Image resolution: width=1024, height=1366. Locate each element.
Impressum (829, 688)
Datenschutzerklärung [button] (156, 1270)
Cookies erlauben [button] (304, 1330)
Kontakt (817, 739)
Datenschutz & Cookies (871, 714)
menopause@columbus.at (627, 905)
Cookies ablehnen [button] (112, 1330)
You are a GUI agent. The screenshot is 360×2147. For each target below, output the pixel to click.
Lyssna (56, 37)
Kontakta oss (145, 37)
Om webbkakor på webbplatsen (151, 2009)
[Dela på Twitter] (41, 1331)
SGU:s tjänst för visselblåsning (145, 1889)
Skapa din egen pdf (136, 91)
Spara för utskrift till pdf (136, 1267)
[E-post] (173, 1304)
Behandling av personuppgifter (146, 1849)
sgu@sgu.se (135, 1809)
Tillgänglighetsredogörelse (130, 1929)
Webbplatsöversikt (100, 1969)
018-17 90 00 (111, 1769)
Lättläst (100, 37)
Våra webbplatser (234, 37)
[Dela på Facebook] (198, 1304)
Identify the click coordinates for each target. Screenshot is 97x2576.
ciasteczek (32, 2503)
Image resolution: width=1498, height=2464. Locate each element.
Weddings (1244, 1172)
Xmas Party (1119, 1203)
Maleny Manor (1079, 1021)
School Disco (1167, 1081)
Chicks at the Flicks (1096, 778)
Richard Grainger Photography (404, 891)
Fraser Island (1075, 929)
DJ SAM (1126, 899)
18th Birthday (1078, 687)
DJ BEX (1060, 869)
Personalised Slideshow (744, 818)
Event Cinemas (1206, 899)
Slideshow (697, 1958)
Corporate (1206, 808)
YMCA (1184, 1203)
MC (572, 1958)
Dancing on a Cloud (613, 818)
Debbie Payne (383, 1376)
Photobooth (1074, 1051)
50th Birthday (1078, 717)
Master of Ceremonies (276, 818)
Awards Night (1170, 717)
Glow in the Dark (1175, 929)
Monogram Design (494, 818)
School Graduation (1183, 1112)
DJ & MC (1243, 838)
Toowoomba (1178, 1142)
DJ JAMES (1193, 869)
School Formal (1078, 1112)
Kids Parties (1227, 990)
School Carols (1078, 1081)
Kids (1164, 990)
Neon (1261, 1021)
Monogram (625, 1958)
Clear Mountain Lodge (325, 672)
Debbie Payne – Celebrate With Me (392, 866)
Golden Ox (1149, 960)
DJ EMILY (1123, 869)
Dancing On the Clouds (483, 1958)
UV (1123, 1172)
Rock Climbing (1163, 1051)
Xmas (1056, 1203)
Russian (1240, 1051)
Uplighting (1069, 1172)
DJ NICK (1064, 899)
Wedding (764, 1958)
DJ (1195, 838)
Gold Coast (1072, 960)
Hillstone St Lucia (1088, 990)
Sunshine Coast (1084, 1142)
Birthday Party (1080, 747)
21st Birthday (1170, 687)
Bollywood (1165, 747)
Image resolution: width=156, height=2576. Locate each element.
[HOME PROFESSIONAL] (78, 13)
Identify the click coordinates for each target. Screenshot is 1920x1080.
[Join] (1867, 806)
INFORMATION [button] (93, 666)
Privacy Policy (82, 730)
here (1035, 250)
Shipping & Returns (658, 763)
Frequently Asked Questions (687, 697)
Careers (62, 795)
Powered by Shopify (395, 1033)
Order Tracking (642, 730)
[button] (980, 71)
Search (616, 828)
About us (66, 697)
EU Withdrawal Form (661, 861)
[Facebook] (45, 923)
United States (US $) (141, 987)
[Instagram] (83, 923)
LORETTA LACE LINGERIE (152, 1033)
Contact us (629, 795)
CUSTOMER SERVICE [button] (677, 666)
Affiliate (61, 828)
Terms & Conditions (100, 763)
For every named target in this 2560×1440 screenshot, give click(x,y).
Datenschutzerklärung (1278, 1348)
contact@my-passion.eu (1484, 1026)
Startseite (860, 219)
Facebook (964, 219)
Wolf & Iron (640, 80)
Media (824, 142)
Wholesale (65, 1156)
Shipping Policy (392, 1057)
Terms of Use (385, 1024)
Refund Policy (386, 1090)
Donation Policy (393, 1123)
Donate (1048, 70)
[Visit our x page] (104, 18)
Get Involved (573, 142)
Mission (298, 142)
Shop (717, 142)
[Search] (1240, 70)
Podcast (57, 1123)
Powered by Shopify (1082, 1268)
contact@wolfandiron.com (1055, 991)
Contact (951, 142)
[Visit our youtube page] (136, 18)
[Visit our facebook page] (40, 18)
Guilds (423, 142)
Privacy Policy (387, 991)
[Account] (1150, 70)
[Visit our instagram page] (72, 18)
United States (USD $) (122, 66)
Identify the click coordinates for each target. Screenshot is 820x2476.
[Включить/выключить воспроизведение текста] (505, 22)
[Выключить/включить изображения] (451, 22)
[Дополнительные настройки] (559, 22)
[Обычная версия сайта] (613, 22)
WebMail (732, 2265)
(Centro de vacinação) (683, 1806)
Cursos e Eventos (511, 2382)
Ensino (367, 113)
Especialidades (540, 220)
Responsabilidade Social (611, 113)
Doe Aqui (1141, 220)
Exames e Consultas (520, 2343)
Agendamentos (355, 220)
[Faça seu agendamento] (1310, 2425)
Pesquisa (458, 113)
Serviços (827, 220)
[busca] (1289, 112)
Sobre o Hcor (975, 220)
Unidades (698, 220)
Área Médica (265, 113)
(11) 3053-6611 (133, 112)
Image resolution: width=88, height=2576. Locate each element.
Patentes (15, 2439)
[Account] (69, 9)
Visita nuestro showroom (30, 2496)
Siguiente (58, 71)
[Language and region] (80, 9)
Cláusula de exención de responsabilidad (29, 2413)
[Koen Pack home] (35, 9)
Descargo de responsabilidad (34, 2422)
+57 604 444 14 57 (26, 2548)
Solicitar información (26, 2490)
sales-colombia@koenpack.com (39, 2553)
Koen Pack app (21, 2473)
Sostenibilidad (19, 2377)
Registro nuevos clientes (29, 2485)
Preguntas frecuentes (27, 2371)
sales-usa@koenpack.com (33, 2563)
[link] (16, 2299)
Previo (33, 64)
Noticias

[PROBLEM STATEMENT]
Search the entries for "sales" and show every line that has it.

[RESPONSE AREA]
sales-colombia@koenpack.com (39, 2553)
sales-usa@koenpack.com (33, 2563)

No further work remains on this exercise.